La seconde position de principe, dont il se réclame, n’est pas moins fortement affirmée. Au motif que, selon lui, la vivisection perturberait les fonctions naturelles (et ne permettrait pas de connaître le jeu régulier de la vie), il prône une approche menée à partir des données recueillies à la périphérie du corps, c’est-à-dire une approche globale. C’est là une des originalités d’E.J. Marey,, qui le place dans une opposition radicale avec l’approche réductionniste de Claude Bernard et de la plupart de ses contemporains.

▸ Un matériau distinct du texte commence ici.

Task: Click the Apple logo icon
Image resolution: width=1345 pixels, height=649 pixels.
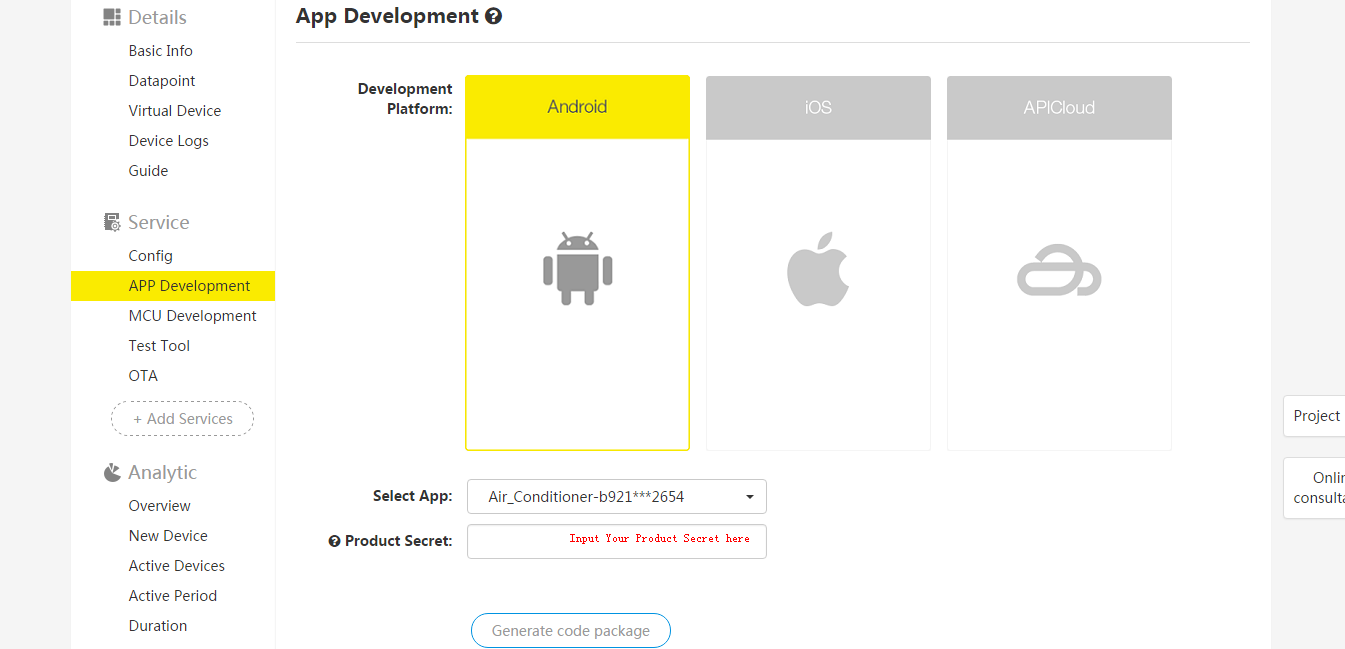Action: pos(818,269)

La conjonction de ces deux positions de principe explique la prudence qu’inspirait à E.J. Marey l’étude de l’« acte de la volonté », comme il nommait le mouvement volontaire, et pourquoi les interprétations physiologiques qu’il a développées se limitent pour l’essentiel à l’action des muscles, notamment au rôle de l’élasticité musculaire.

En conclusion, un siècle a passé, et l’on n’a plus guère l’idée du rayonnement scientifique (et de la reconnaissance institutionnelle) d’E.J. Marey. Pourtant, aucun de ceux dont le nom marque l’étude du mouvement n’a manqué de lui rendre hommage, tels Braune und Fisher (1895) ou Bernstein (1935), Woodworth (1902), et bien d’autres. Bien sûr, un long chemin a été parcouru depuis lors, grâce au progrès des techniques, à l’évolution des problématiques et à l’accumulation des connaissances. Il n’en est que plus remarquable de constater le caractère indélébile de son empreinte: l’étude du mouvement ne procède-t-elle pas toujours de la méthode qu’il a préconisée?

Simon Bouisset
Professeur émérite
Université Paris-Sud/Orsay

Illustrations

 Fig 02 Marey 228

 Chronophotographie de la course (Musée Marey, Beaune). Le sujet (« Homme en noir ») porte une combinaison noire, munie de bandes blanches disposées le long des principaux segments corporels, et de pastilles fixées au niveau des centres articulaires, afin de permettre d’identifier le déplacement du membre supérieur, du membre inférieur et de la tête.

Fig 03 Marey 230

En haut : Plateforme de force (Archives Collège de France).
En bas : Premiers tracés obtenus avec une plateforme (Marey, 1883). De A à M : divers mouvements (composante verticale) sont représentés ; en D, élévation et abaissement du membre supérieur.

Fig 04 Marey 232

E.J. Marey vers 1900

Repères bibliographiques

  • F. Dagognet : Etienne-Jules Marey, Hazan, Paris, 1987.
  • L. Mannoni : Etienne-Jules Marey, la mémoire de l’œil; Milan-Paris, Mazzotta- Cinémathèque française, 1999.
  • E.J. Marey : De la mesure dans les différents actes de la locomotion; C.R. Acad. Sci., Paris, 1883, 97, 820-825.
  • E.J. Marey : Le Mouvement; G. Masson, Paris, 1894.
  • E.J. Marey : La photographie du mouvement, Catalogue de l’exposition du Musée national d’Art Moderne (1977-78); Centre Georges Pompidou, Paris.